**Task statement**.
The expected response is a copy of every line in the entries below that includes the word "link".

**Material supplied**.
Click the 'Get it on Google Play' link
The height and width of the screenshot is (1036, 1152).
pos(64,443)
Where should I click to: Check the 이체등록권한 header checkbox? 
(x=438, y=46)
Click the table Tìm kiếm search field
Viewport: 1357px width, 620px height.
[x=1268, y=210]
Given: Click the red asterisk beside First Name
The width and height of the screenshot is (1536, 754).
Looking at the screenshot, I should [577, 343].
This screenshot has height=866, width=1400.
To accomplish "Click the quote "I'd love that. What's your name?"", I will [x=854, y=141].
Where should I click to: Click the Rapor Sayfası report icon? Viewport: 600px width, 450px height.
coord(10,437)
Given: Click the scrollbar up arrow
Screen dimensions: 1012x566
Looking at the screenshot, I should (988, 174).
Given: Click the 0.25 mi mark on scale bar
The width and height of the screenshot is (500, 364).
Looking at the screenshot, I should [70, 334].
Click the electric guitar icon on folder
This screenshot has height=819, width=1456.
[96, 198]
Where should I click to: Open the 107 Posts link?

**Exercise output**.
Click the 'Get it on Google Play' link
Where should I click to: Open the 107 Posts link?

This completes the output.